Actually, using Postgres stored procedures they can do anything in Postgres. I am quite sure they can rewrite their entire product using only stored procedures. Doesn't mean they really want to do that, of course.
SQL server won't callback clients [or application-server] informing that new data is available. So how do you poll it? A query in periodic loop? Some other way? How much that scales, or how much load does that create on the server?
I love postgresql. It's a great database. However, this blog post is by people who are not quite experienced enough with message processing systems to understand that the problem wasn't RabbitMQ but how they used it.
Another middle ground is AWS Batch. If you don’t need like complicated/rules based on the outcome of the run etc it’s simpler, especially if you’re already used to doing ECS tasks.
It's important not to gloss over what your actual use-case is. Don't just pick some tech because "it seems simpler". Who gives a crap about simplicity if it doesn't meet your needs? List your exact needs and how each solution is going to meet them, and then pick the simplest solution that meets your needs.
If you ever get into a case where "we don't think we're using it right", then you didn't understand it when you implemented it. That is a much bigger problem to understand and prevent in the future than the problem of picking a tool.
In the very few occasions that I've seen a queue backed by a Postgres table, when a job was taken, its row in the database was locked for the entire processing. If the job was finished, a status column was updated so the job won't be taken again in the future. If it wasn't, maybe because the consumer died, the transaction would eventually be rolled back, leaving the row unlocked for another consumer to take it. But the author may have implemented this differently.
That's a good approach if the worker is connected to the database.
If an external process is responsible for marking a job as done, you could add a timestamp column that will act as a timeout. The column will be updated before the job is given to the worker.
Not the author, but I've used PG like this in the past. My criteria for selecting a job was (1) the job was not locked and (2) was not in a terminal state. If a job was in the "processing" state and the worker died, that lock would be free and that job would be eligible to get picked up since its not in a terminal state (e.g., done or failed). This can be misleading at times because a job will be marked as processing even though its not.
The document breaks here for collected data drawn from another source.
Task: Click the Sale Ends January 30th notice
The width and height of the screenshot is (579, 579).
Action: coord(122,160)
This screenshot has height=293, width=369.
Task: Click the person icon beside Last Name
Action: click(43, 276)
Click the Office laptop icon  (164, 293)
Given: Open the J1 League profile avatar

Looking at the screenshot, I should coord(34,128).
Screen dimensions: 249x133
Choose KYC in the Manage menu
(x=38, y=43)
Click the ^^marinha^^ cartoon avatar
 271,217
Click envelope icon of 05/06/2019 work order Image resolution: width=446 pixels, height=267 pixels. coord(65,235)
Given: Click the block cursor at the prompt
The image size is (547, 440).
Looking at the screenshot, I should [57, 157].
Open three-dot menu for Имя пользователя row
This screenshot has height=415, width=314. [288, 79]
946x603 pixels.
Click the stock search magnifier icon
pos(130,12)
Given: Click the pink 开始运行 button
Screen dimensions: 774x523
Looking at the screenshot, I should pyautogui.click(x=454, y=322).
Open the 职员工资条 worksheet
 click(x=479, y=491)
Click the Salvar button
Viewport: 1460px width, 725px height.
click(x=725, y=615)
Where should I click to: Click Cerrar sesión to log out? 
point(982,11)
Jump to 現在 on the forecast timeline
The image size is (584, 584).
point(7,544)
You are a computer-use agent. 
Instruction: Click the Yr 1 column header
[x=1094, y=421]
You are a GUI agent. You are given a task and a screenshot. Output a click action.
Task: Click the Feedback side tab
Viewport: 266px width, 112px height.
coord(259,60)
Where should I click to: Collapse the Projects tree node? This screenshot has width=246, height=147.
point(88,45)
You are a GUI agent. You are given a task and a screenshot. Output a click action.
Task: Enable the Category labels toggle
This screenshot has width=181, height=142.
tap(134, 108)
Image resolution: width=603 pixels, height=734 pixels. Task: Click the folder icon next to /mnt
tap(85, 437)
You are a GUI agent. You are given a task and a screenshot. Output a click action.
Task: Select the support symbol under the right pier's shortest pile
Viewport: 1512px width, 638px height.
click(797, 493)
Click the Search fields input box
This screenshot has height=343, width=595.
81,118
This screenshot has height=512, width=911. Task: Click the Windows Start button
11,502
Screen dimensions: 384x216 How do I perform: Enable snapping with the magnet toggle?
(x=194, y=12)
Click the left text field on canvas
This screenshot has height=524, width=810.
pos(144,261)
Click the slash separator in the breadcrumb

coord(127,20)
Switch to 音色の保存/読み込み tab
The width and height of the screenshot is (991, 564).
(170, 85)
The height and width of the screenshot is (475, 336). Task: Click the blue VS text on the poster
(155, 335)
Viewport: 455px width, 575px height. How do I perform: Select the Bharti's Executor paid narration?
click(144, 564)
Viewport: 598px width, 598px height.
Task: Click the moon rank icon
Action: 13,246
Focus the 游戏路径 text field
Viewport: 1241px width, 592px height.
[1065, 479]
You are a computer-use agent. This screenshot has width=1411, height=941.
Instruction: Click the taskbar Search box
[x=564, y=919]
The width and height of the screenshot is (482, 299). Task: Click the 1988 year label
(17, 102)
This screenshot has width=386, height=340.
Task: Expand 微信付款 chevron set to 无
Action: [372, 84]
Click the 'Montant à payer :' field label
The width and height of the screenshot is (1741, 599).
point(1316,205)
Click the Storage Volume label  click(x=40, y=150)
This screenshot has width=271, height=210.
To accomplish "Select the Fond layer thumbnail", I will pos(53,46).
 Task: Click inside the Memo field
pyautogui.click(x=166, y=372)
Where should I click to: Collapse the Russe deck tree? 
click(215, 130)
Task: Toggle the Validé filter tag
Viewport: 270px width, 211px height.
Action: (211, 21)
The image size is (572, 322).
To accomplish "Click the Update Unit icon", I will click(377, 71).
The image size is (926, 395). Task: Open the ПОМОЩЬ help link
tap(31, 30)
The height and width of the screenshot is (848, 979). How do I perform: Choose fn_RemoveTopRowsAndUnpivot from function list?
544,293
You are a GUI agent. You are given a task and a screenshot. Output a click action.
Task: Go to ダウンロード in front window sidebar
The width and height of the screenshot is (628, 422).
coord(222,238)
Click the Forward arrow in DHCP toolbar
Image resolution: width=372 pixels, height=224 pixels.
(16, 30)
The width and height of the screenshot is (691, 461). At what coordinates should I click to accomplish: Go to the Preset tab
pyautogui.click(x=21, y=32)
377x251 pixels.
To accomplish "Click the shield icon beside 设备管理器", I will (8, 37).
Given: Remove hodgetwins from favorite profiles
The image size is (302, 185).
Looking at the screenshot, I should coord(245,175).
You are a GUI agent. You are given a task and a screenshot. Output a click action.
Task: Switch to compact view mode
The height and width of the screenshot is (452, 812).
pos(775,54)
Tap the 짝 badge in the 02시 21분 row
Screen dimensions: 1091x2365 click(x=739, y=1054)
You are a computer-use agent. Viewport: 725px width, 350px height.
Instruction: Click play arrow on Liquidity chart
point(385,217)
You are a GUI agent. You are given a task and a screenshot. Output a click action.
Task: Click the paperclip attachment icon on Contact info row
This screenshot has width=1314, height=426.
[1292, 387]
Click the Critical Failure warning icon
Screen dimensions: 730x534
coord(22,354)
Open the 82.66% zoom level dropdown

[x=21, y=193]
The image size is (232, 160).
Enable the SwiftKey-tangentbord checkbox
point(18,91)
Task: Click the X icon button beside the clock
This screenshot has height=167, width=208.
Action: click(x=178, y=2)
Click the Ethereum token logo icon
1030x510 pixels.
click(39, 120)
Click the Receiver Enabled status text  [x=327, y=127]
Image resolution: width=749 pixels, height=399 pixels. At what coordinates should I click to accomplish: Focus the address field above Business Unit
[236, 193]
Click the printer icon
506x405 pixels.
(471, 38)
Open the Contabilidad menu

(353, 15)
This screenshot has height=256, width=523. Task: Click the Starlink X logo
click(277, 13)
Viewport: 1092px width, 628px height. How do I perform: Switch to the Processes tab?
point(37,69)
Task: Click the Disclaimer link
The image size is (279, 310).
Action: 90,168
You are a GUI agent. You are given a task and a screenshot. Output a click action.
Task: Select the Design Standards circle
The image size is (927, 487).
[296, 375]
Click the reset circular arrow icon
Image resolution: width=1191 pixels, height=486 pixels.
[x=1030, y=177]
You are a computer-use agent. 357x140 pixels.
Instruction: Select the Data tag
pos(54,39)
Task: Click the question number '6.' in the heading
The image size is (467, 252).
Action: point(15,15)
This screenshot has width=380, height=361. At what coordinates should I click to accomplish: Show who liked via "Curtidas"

I don't doubt that a switch from a custom backfill management system written on RabbitMQ could be rewritten in certain cases on Postgres for equivalent if not better results.
My question would be why you're in the business of writing a job manager in the first place.
It ultimately doesn't matter because of the low volume they're dealing with, but gang, "just slap a queue on it" gets you the same results as "just slap a cache on it" if you don't understand the tool you're working with. If they knew that some jobs would take hours and some jobs would take seconds, why would you not immediately spin up four queues. Two for the short jobs (one acting as a DLQ), and two for the long jobs (again, one acting as a DLQ). Your DLQ queues have a low TTL, and on expiration those messages get placed back onto the tail of the original queues. Any failure by your consumer, and that message gets dropped onto the DLQ and your overall throughput is determined by the number * velocity of your consumers, and not on your queue architecture.
This pg queue will last a very long time for them. Great! They're willing to give up the easy fanout architecture for simplicity, which again at their volume, sure, that's a valid trade. At higher volumes, they should go back to the drawing board.